The court explained that the test the applicants must meet on an application for an order to sever liability from damages and to have the issue of liability determined separately through a summary trial is two-fold. First, the court must decide if there should be severance of the issues, and second, to determine whether a summary trial is appropriate.
Furthermore, the court noted from case law that the test for the appropriateness of severance requires determining the existence of extraordinary, exceptional, or compelling reasons for the severance.
The applicants argued that the case was suited to severance and summary trial. They said Tahouney had not adduced any evidence to substantiate her claim that a breach of duty by the store owners and operators caused the accident. Instead, they argued that her claim was based on nothing but speculation. Moreover, they contended that even if Tahouney could succeed in demonstrating that the accident was attributable to a pre-existing hazard, they insisted that they had met their burden to show that they had in place a reasonable system to prevent any such risk from arising.
On the other hand, Tahouney argued that this was not a case in which liability could or should be determined separately or summarily, particularly with a trial pending within the next few months. She claimed that the authorities cited by the applicants were distinguishable because she did not rely on speculation. Instead, she relied on a specific hazard, the existence of which is a triable issue that cannot be resolved summarily.

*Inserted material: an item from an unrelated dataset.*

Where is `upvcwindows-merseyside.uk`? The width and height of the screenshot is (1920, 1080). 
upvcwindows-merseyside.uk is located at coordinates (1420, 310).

Furthermore, Tahouney argued that the applicants’ basis for their defence that they had a reasonable system is also challenged, mainly because it rests largely on hearsay. Consequently, it can only correctly be assessed at trial.
The BC Supreme Court agreed with Tahouney that the requisite findings of fact to support a determination of liability cannot be made based on the record before the court. In particular, the court said Tahouney’s claim rests on her description of what she felt as she fell. The applicants urged the court to find that the alleged pre-existing fold in the mat was merely an inference that she had drawn subsequently, based on her observation that the rug was “all bunched up” after the fall. The applicants contended that it was more likely that the fold was the effect, instead of the cause, of the fall.
However, the court underscored that it was not in a position to reach such a conclusion because Tahouney had not been cross-examined on her affidavit. As a result, the applicants’ theory had not yet been put squarely to her.
Ultimately, the court concluded that it could not make the findings of fact needed to grant judgment as requested by the applicants. Accordingly, the court ordered the case to proceed to trial.